PROBLEM REQUIREMENTS –
Print the first line of the data below and every one after it, through the line containing "Click the blue info icon in About dialog", exactly as written.

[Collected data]
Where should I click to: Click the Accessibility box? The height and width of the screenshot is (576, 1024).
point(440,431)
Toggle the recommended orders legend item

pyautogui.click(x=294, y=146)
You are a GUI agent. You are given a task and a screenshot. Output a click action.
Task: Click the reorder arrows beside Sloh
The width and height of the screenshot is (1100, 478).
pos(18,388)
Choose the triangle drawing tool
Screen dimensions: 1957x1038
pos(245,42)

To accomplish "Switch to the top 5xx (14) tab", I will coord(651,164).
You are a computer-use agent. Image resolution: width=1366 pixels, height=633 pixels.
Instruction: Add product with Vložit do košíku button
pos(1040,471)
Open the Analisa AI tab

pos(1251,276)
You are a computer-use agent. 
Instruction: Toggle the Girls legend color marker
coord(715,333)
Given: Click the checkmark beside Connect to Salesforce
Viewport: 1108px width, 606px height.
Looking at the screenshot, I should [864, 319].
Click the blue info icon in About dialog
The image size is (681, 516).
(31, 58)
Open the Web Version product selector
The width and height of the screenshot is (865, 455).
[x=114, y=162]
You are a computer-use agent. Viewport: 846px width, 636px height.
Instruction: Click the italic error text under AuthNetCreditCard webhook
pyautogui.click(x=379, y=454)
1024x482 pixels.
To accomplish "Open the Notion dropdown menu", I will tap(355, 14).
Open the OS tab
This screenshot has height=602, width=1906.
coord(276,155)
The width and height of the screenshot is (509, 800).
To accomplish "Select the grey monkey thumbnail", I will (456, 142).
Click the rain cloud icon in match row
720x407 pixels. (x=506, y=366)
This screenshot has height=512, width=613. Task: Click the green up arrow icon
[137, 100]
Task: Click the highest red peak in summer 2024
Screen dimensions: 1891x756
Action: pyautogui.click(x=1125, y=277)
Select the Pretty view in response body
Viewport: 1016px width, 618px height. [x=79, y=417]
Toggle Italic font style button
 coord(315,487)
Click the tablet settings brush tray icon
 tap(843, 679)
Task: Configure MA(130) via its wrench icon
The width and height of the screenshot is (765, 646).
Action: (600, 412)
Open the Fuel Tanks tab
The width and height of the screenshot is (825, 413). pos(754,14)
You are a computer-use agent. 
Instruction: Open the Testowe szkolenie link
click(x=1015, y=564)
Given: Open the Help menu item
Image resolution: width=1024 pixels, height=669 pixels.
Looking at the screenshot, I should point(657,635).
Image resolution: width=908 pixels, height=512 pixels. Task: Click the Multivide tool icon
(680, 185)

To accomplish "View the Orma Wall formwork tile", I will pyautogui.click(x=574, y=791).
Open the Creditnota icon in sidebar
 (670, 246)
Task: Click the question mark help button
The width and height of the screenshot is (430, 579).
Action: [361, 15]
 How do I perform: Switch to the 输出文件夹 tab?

WRITTEN RESPONSE –
Where should I click to: Click the Accessibility box? The height and width of the screenshot is (576, 1024).
point(440,431)
Toggle the recommended orders legend item

pyautogui.click(x=294, y=146)
You are a GUI agent. You are given a task and a screenshot. Output a click action.
Task: Click the reorder arrows beside Sloh
The width and height of the screenshot is (1100, 478).
pos(18,388)
Choose the triangle drawing tool
Screen dimensions: 1957x1038
pos(245,42)

To accomplish "Switch to the top 5xx (14) tab", I will coord(651,164).
You are a computer-use agent. Image resolution: width=1366 pixels, height=633 pixels.
Instruction: Add product with Vložit do košíku button
pos(1040,471)
Open the Analisa AI tab

pos(1251,276)
You are a computer-use agent. 
Instruction: Toggle the Girls legend color marker
coord(715,333)
Given: Click the checkmark beside Connect to Salesforce
Viewport: 1108px width, 606px height.
Looking at the screenshot, I should [864, 319].
Click the blue info icon in About dialog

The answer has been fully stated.